The borrowers with poor credit scores may get $8,000 loans even if they won't improve their credit. You can even get favourable terms in some cases.
- Get $8000 from online lenders. Online lenders have been gaining much popularity lately, as they offer a fast and convenient online approval process. The borrower can find out if they are eligible for an $8,000 personal loan without going through a hard credit check. Pre-qualification allows to compare offers from multiple lenders without harm to the credit history. Online lenders often have the least stringent requirements for the borrower's credit score than other lenders. Some lenders specialize in giving loans to borrowers with bad credit scores. This is a suitable opportunity to take out an $8,000 loan for a borrower with a low credit score but a stable income source.
- Get a secured loan. Secured loans are personal loans that require collateral. Such collateral is called a security deposit. A security deposit is a certain amount of money used to guarantee that the borrower will repay the loan. Secured loan lenders do not do credit checks, so they do not have any requirements for credit scores. Secured loans have interest rates lower than unsecured loans. If the borrower has problems with payments, the lender will not return the security deposit to them to avoid losing money. This option is suitable for borrowers with a low credit score but who have savings.
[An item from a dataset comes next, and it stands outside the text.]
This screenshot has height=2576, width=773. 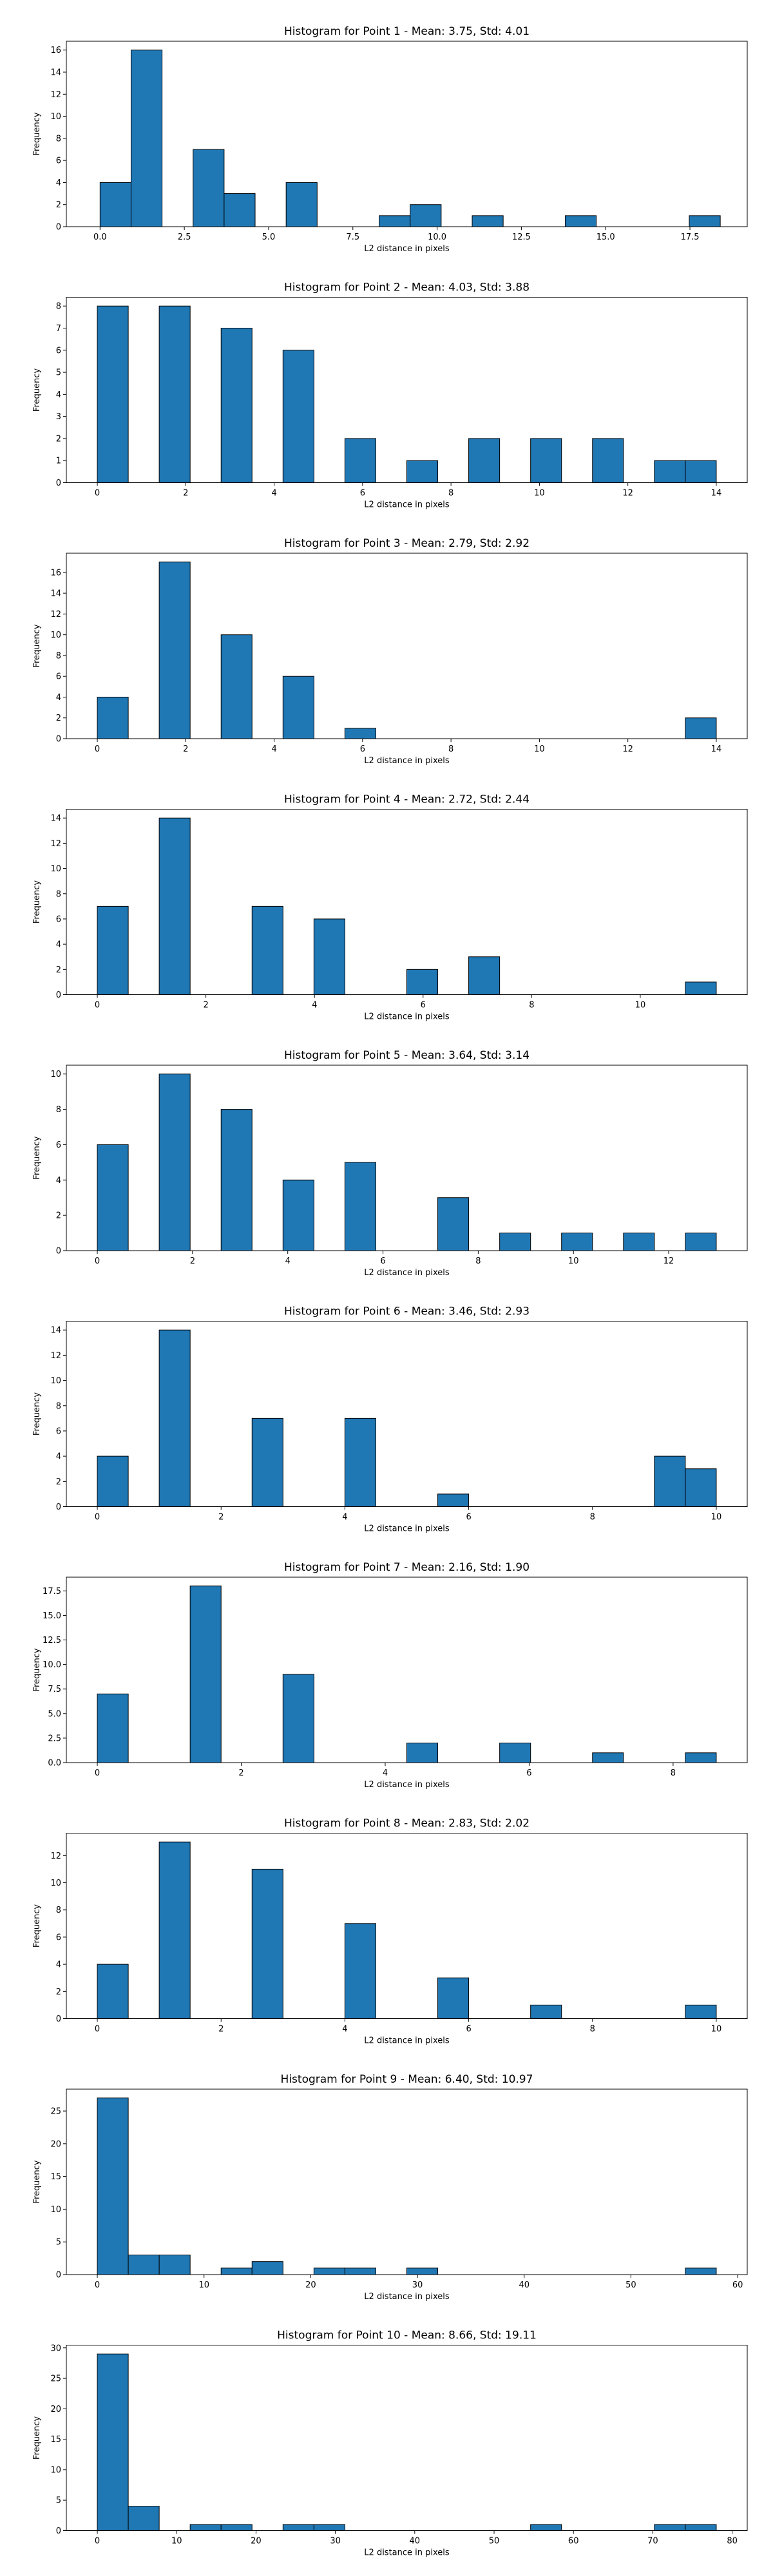 What do you see at coordinates (606, 237) in the screenshot?
I see `x-tick-label: 15.0` at bounding box center [606, 237].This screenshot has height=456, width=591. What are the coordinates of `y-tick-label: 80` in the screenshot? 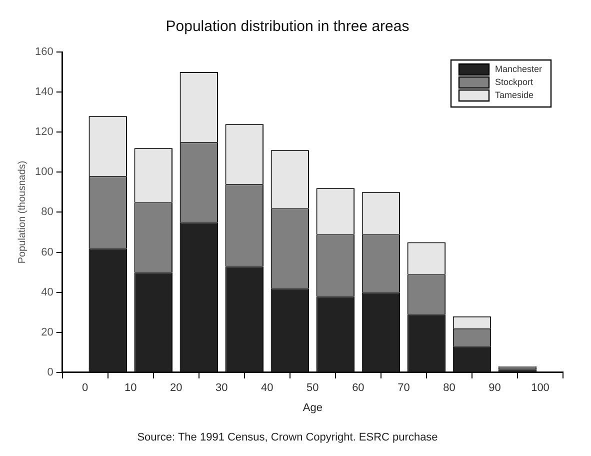 It's located at (48, 212).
- Include a co-signer in the loan application. Most personal loan lenders allow the borrower to have a co-applicant with a high credit score. This person can be a friend or a family member of the borrower. The co-applicant must have a good or excellent credit score. This option is suitable for borrowers with a bad credit history or none. Co-applicant with a high credit score allows the borrower to get a lower APR and a more flexible repayment term.
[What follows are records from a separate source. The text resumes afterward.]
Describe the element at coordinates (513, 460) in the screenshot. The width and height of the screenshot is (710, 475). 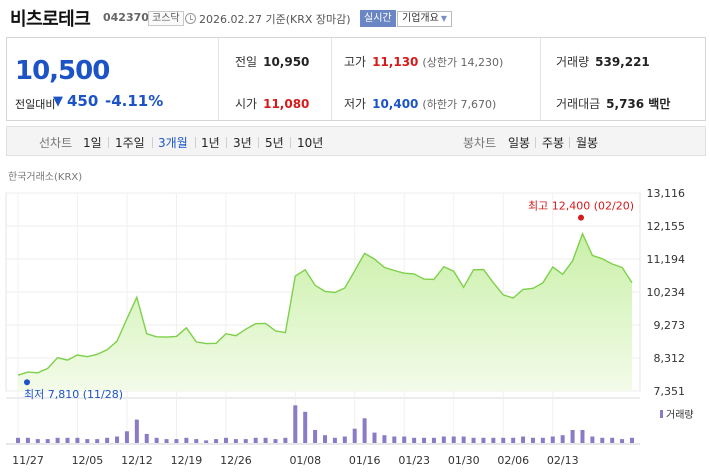
I see `x-tick-label: 02/06` at that location.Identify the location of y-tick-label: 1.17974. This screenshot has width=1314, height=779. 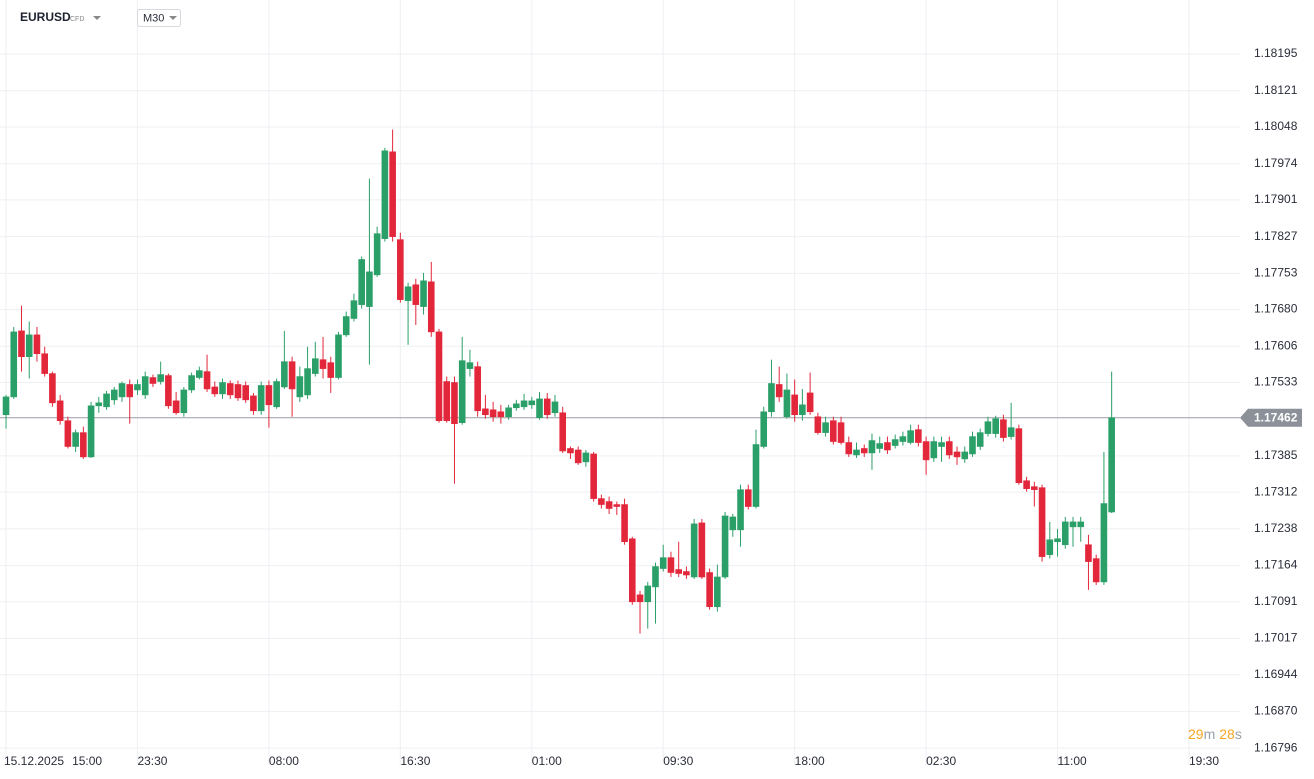
(1276, 163).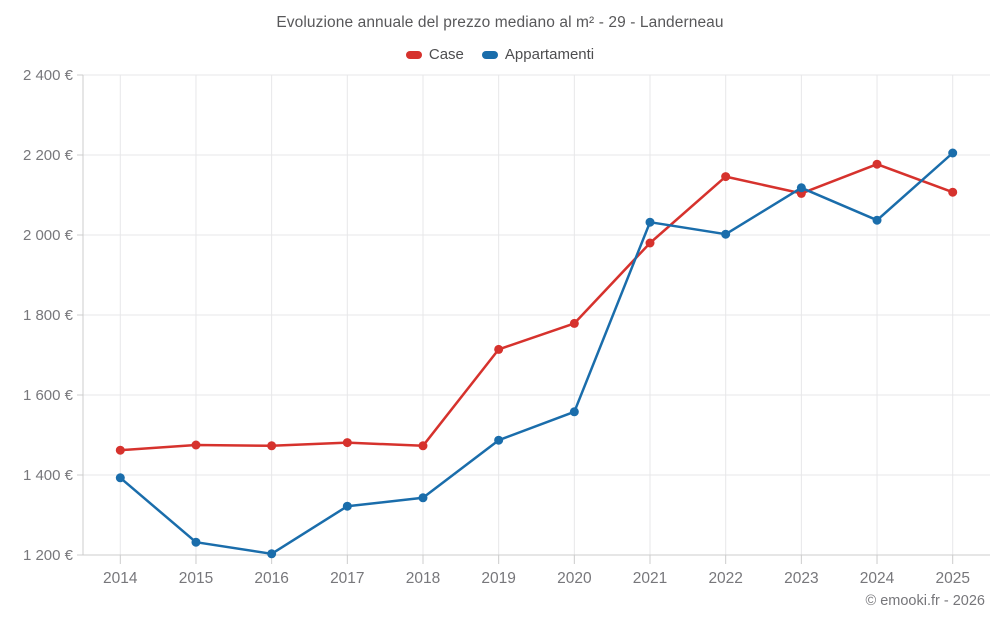 The height and width of the screenshot is (625, 1000). Describe the element at coordinates (801, 578) in the screenshot. I see `x-axis-label: 2023` at that location. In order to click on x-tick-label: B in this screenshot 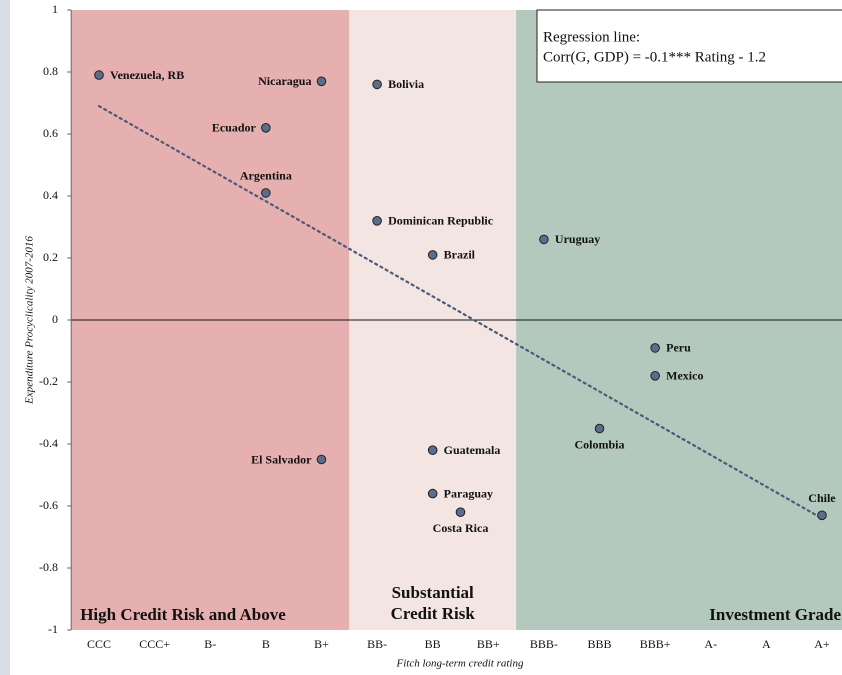, I will do `click(266, 644)`.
- Take a non-traditional type of loan. The borrower can also take a peer-to-peer loan or a family loan. A peer-to-peer loan, often called a P2P loan, is an agreement between two people on a loan without contacting a financial institution. In such a loan, the parties themselves set all the credit conditions. Interest rates can be unpredictable. A family loan is a P2P loan that is concluded between family members or friends. Such a loan may not have an interest rate or a flexible loan term. However, problems with the payment of such a loan can negatively affect the relationship between loved ones.
The cost of an $8,000 personal loan
Besides the principal amount, the borrower must pay interest according to the loan's interest rate. The APR for a personal loan depends on the borrower's credit score, solvency, and repayment term length. Usually, APR for an $8,000 loan is from 5% to 36%. Personal loan lenders may also require payment of some additional fees.
- The origination fee is a one-time fee the borrower pays to the lender for the provision of services. Not all lenders require payment of this fee. The origination fee usually varies from 1% to 5% of the loan amount. The origination fee is issued on the loan amount before funds are credited to the borrower's account. If a borrower takes an $8,000 loan with an origination fee of 1%, they will receive only $7,920 in their account.
- Late fees are high fees that are punitive and are charged for late loan repayments. Usually, the amount of the late fee ranges from $35 to $40. The borrowers need to make loan payments in advance to avoid paying late fees. They can also enable automatic payments never to be late with payments.
- Some lenders may take prepayment penalties for early loan repayments. Modern lenders do not take such a fee with the condition that even if the borrower pays the loan in full in advance, they must pay such an amount of interest that would accumulate by the end of the loan's life. So the lender does not lose profit, and the borrower does not pay extra fees.